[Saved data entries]

•••••

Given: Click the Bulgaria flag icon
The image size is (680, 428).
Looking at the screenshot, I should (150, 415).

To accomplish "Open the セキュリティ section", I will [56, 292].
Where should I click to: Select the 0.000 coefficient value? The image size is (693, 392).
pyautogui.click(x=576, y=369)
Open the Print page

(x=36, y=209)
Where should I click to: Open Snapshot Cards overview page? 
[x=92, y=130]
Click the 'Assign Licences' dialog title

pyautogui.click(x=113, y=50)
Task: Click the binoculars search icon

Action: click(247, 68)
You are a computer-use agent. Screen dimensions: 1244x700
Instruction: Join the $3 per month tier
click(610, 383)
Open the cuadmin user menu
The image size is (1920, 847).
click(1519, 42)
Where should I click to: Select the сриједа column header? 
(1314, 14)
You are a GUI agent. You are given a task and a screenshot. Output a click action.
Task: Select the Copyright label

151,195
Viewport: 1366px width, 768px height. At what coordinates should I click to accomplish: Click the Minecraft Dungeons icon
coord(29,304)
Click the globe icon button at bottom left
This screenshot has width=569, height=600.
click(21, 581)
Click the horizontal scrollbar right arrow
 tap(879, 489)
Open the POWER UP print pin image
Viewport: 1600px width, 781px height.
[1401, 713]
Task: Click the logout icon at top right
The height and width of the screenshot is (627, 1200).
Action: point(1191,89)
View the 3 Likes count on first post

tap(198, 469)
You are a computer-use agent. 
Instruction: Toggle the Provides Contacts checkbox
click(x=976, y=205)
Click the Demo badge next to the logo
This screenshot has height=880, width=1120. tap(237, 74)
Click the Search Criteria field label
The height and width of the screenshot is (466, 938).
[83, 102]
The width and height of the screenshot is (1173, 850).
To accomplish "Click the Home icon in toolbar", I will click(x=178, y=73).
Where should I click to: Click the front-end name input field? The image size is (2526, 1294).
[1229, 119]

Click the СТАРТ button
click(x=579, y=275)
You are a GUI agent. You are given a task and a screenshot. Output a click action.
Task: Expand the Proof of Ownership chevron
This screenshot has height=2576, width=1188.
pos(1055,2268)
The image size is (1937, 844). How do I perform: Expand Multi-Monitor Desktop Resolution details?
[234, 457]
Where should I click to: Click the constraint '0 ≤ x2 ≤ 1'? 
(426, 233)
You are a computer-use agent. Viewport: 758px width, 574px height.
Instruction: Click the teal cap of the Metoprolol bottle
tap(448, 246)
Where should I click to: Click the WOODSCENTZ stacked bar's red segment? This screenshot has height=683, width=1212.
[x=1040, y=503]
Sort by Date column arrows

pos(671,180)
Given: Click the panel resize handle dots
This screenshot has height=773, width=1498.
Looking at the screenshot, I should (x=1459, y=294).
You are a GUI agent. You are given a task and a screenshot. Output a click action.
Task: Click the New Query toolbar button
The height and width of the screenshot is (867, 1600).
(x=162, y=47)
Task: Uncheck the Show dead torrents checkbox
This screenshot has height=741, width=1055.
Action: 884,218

•••••

## [WHAT YOU WILL DO]
The lines from the one containing "Task: Click the New Query toolbar button" through the last line of the records are to be transcribed exactly, with nothing else added.

## [RESULT OF THIS TASK]
Task: Click the New Query toolbar button
The height and width of the screenshot is (867, 1600).
(x=162, y=47)
Task: Uncheck the Show dead torrents checkbox
This screenshot has height=741, width=1055.
Action: 884,218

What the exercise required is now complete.